耶爾古拜不理他,趕緊稟報正事:“外交大臣拉姆瑟斯在庫施和努比亞王一言不合,起了沖突,努比亞王已經逃竄回了國內,拉姆瑟斯請問您是不是要下令追擊?”

“讓他帶著邊境的守軍追擊,在我親自到達之前不要停下,戰線盡可能推進。”賽那沙早就等著這一天了,他要親自昭示埃及帝國的威嚴:“召集眾臣,我要和他們商量如何處置不聽話的努比亞。”

議事廳的地上鋪著四十二塊獸皮拼湊的地毯,象征著埃及帝國四十二處行省,除非賽那沙不想要,不然哪一個都要給他乖乖聽話。

因為事關重大,賽那沙親自去找阿肯娜媚和皇太後說明情況,皇太後對這女婿的突然到來不太滿意,但誰能阻止法老去他想去的地方呢?

納菲爾提提臉上正糊著一層厚厚的面膜,阿肯娜媚正親力親為給她調制,再用指尖沾著這種主要成分為蜂蜜、紅鹽、雪花石膏粉、鮮驢奶的物質為母親按摩肌膚。據說可以去除皺紋,加強肌理,讓皮膚重現光彩。

賽那沙心想,他打定了主意讓阿肯娜媚無憂無慮地生活,即使到了皇太後的這把年紀,因為純真快樂的心境,她肯定用不著這種亂七八糟的化妝品,也會一樣的美麗年輕。

想到要說的事情,他故意避重就輕:“皇太後殿下,大概是因為我登基不久,努比亞王有了異心,對代表我前去的外交大臣非常不敬,拉姆瑟斯已經請示我是否需要動用兵力。至於我的想法,我是想要親自去巡視一下南方的國土的。”
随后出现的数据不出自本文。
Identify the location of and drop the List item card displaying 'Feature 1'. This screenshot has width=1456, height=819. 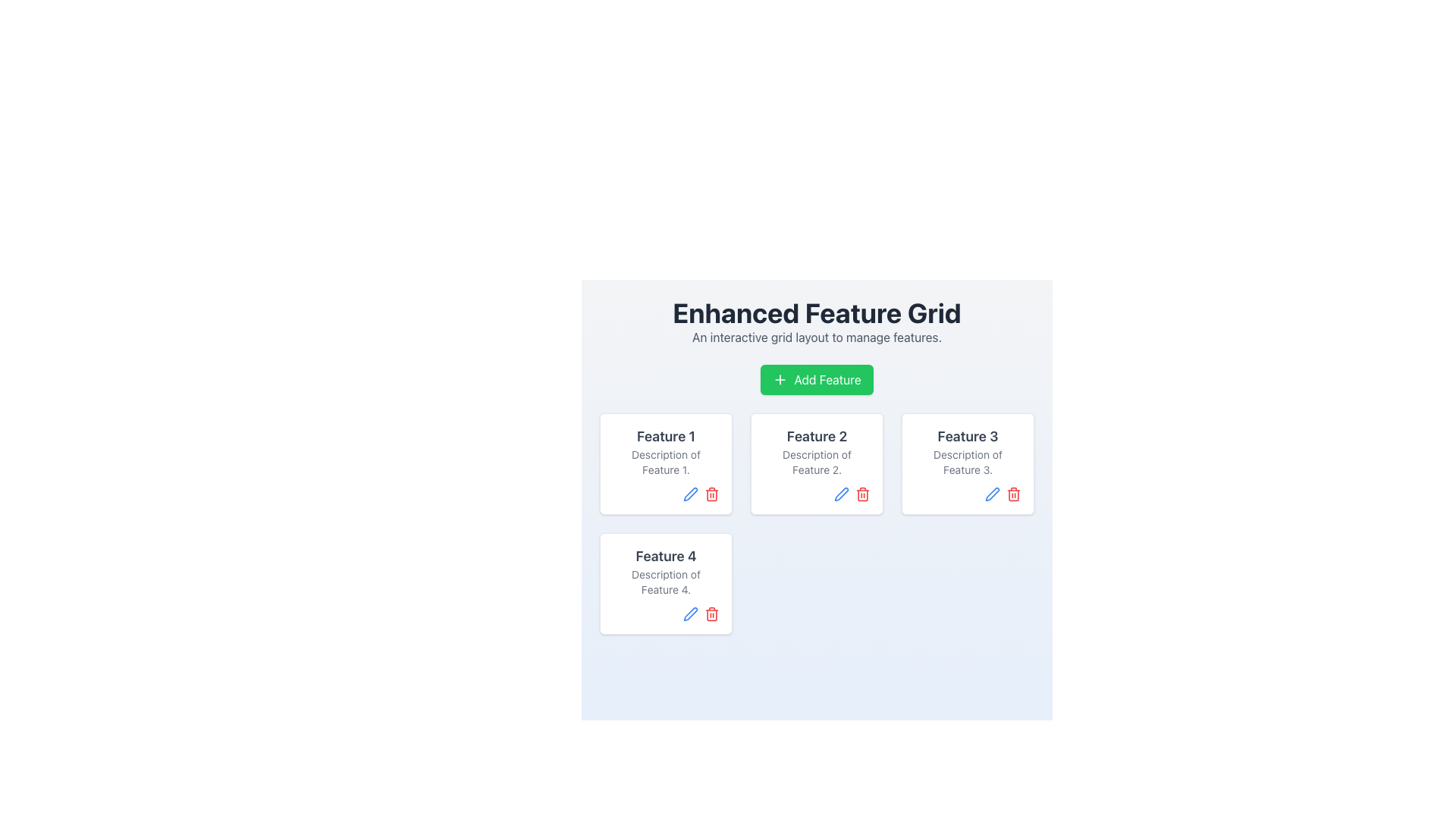
(666, 463). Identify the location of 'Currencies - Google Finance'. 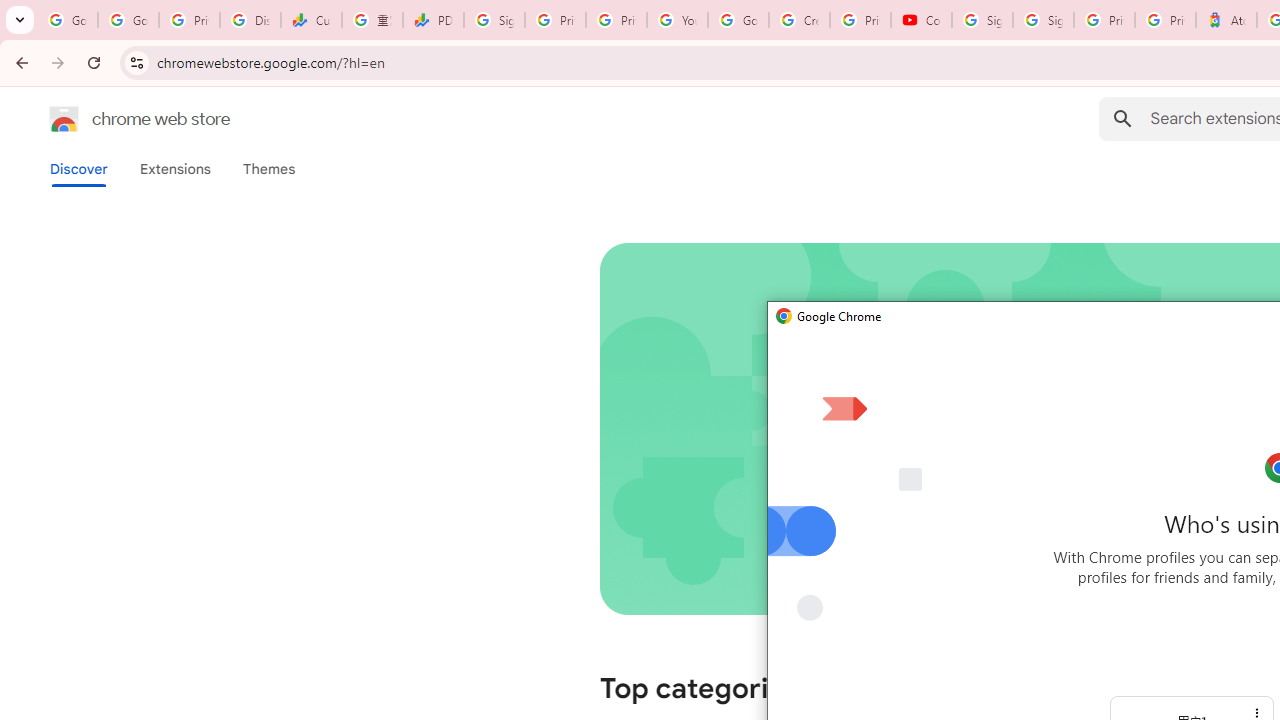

真是個有野心有朝氣的年輕人,據說昨夜已經開始服毒了,往後要處理掉他的時候,可是要花大價錢找最好最昂貴的毒藥呢,至於她那個不成器的女兒,大概仍是被男人迷住了,皇太後皮笑肉不笑道:“金子是很要緊的,我不管陛下用什麽手段,一定要把金子找回來。”

說來說去還是為了錢呢,賽那沙腹誹,但只要皇太後支持,他就沒有後顧之憂了:“至於霍姆海布將軍的意見……”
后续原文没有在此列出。